The hypothesis has a few twists and turns. So here is a summary in our own words, followed by a fuller explanation by an expert lawyer:

  • The SEC has charged the auditors with violating America’s securities rules by failing to hand over the China work papers for inspection.
  • Auditors who do not allow inspections by the SEC’s partner accounting regulator can be barred from advising US listed companies.
  • But China says auditors who hand over Chinese companies work papers are breaking its laws.
  • If the judge in the SEC case agrees with the regulator that, by following Chinese law, auditors are breaking US law, then all China-based auditors could be barred from North America.
  • That would make it impossible for any Chinese company to find an SEC-compliant auditor.
  • And a company whose auditor is non-compliant cannot have US traded securities.
  • The problem affects multinational companies with big operations in China, too. They also may not be able to hire auditors for their Chinese operations whose work is SEC compliant.
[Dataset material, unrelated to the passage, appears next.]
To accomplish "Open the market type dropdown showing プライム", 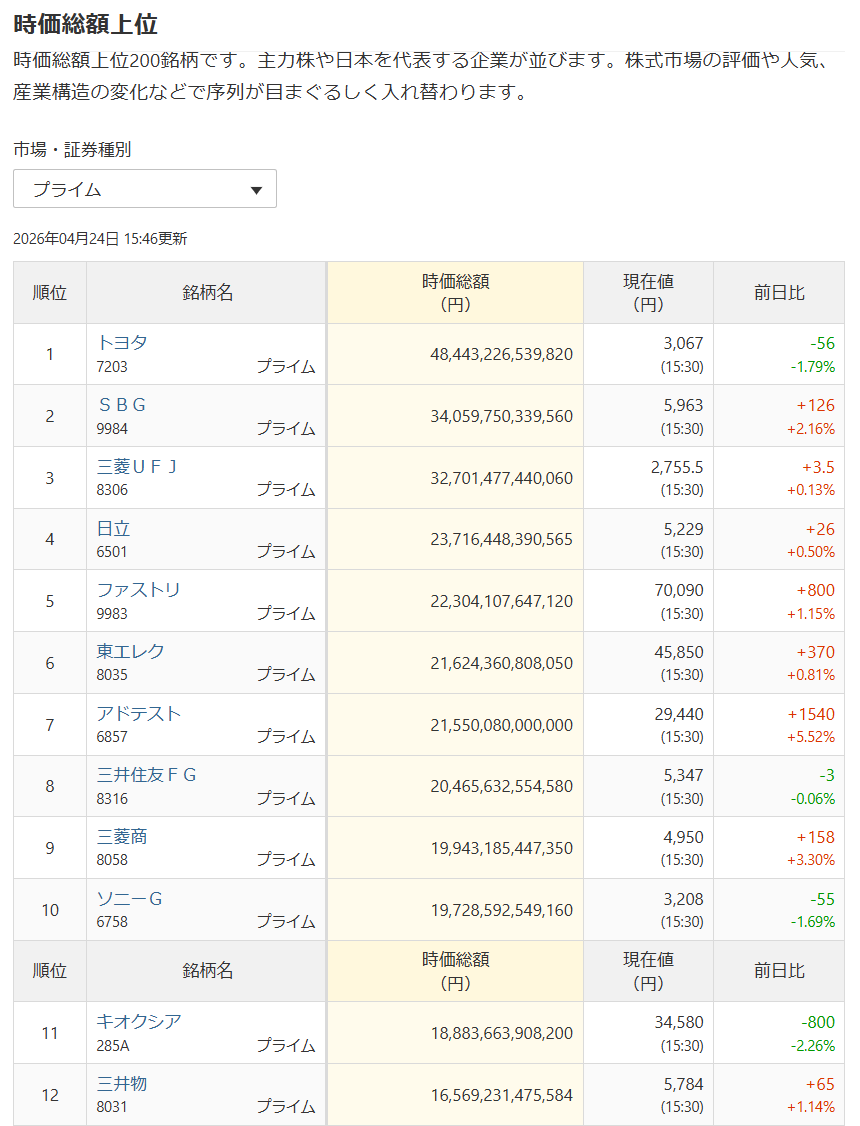I will tap(144, 189).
This seems ludicrous. But the problems are very real.

Jacob Frenkel, a former SEC enforcement lawyer who now leads the white collar crime, corporate investigations, and corporate governance practice at US law firm Shulman Rogers, explained the legal and regulatory position more fully. Here are a selection of his comments from an interview:

“There is a legitimate concern that this action [against auditors by the SEC] could take off US exchanges all China-based companies.”

“If the SEC cannot review an auditor’s work papers [for a Chinese client], then it is conceivable the SEC will find the audit non-compliant.”

“If it is not possible for China-based companies to submit complaint audit papers, it would not then be possible for them to meet the filing requirements to be a reporting issuer.”

Frenkel adds he things it is very unlikely that the judge in the SEC case rules China based auditors are exmpted from US securities, rules.

“The SEC case is against these five accountants, but in reality it affects any accountant practising in China. In the case, the judge will decide whether or not these Chinese audit firms can practice in front of the SEC, so whether the SEC would accept audited financials from these firms. If the answer is no to these five, it will be no to everyone else.”

“I really cannot see the possibility of an American judge saying Chinese laws should apply ahead of American laws.”

And when asked why a US listed Chinese company could not simply move its China audit out of China, Frenkel says that will not be possible.

“The issue is entirely about access to the [China] work papers. No auditor can access the Chinese work papers and give them to the SEC. So it doesn’t matter if the auditor [who cannot access the papers] is based in Hong Kong or Macau or Kazahstan.”

This inability of US securities watchdogs to access Chinese papers has always been the case. “But it was certainly not a visible issue before,” Frenkel says.

The SEC’s move to disbar auditors, which could lead to mass de-listings of Chinese companies, is something the regulator has tried hard to avoid.

Earlier this month, Peking University accounting professor Paul Gillis, who has been a leading voice of the US-China auditing debate, also raised the possibility of a mass, forced departure of Chinese companies from American stock exchanges. Here are extracts from his blog post on the topic:

“If no significant progress is made the PCAOB is going to move to deregister Chinese accounting firms that it cannot inspect.”

“Deregistering Chinese accounting firms leads to delisting Chinese companies from U.S. exchanges. That will significantly damage the role of U.S. capital markets in the world. Yet, carving out an exception to U.S. securities laws for Chinese companies is equally unattractive.”

There could yet be a compromise. No doubt multinationals and honest US-listed Chinese companies are lobbying Beijing hard to change the state secrets law. The auditors face an extremely uncomfortable choice. If they press Beijing to allow them to hand over records on Chinese clients to the SEC, they open themselves up to class actions and negligence lawsuits over any Chinese company the US regulator finds committed fraud.